Voci archiviate:
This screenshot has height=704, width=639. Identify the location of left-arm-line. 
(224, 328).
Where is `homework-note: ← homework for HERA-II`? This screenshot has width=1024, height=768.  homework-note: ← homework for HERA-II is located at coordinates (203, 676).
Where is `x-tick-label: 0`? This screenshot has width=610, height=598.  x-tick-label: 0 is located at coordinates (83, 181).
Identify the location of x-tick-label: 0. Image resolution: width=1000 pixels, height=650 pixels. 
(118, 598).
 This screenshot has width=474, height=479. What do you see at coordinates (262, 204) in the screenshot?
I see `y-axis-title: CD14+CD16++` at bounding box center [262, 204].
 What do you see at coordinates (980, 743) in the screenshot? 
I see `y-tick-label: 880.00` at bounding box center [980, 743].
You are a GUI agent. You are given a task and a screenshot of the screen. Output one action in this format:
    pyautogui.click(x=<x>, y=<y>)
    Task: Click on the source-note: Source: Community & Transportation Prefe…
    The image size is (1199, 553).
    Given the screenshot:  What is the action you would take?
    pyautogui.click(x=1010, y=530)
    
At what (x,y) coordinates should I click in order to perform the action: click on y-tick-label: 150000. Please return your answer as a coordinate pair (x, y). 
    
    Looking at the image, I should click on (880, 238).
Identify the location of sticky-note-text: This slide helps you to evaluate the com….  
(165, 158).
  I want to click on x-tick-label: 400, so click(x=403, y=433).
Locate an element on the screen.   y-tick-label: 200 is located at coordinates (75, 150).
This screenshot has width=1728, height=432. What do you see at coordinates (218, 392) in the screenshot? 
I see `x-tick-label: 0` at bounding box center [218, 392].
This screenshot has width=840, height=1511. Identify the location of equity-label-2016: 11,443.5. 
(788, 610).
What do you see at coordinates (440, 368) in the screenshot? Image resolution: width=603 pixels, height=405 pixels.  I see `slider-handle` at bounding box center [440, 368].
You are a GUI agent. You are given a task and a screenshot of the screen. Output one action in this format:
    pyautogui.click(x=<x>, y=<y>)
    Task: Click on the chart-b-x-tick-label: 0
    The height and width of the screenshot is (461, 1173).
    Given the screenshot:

**Cosa fare:** Riscrivi tutte le voci qui sopra senza cambiare nulla, riga per riga.

**Spazio risposta:**
This screenshot has height=704, width=639. Identify the location of left-arm-line. 
(224, 328).
Where is `homework-note: ← homework for HERA-II`? This screenshot has width=1024, height=768.  homework-note: ← homework for HERA-II is located at coordinates (203, 676).
Where is `x-tick-label: 0`? This screenshot has width=610, height=598.  x-tick-label: 0 is located at coordinates (83, 181).
Identify the location of x-tick-label: 0. Image resolution: width=1000 pixels, height=650 pixels. 
(118, 598).
 This screenshot has width=474, height=479. What do you see at coordinates (262, 204) in the screenshot?
I see `y-axis-title: CD14+CD16++` at bounding box center [262, 204].
 What do you see at coordinates (980, 743) in the screenshot? 
I see `y-tick-label: 880.00` at bounding box center [980, 743].
You are a GUI agent. You are given a task and a screenshot of the screen. Output one action in this format:
    pyautogui.click(x=<x>, y=<y>)
    Task: Click on the source-note: Source: Community & Transportation Prefe…
    The image size is (1199, 553).
    Given the screenshot:  What is the action you would take?
    pyautogui.click(x=1010, y=530)
    
At what (x,y) coordinates should I click in order to perform the action: click on y-tick-label: 150000. Please return your answer as a coordinate pair (x, y). 
    
    Looking at the image, I should click on (880, 238).
Identify the location of sticky-note-text: This slide helps you to evaluate the com….  
(165, 158).
  I want to click on x-tick-label: 400, so click(x=403, y=433).
Locate an element on the screen.   y-tick-label: 200 is located at coordinates (75, 150).
This screenshot has width=1728, height=432. What do you see at coordinates (218, 392) in the screenshot? 
I see `x-tick-label: 0` at bounding box center [218, 392].
This screenshot has width=840, height=1511. Identify the location of equity-label-2016: 11,443.5. 
(788, 610).
What do you see at coordinates (440, 368) in the screenshot? Image resolution: width=603 pixels, height=405 pixels.  I see `slider-handle` at bounding box center [440, 368].
You are a GUI agent. You are given a task and a screenshot of the screen. Output one action in this format:
    pyautogui.click(x=<x>, y=<y>)
    Task: Click on the chart-b-x-tick-label: 0
    The height and width of the screenshot is (461, 1173).
    Given the screenshot:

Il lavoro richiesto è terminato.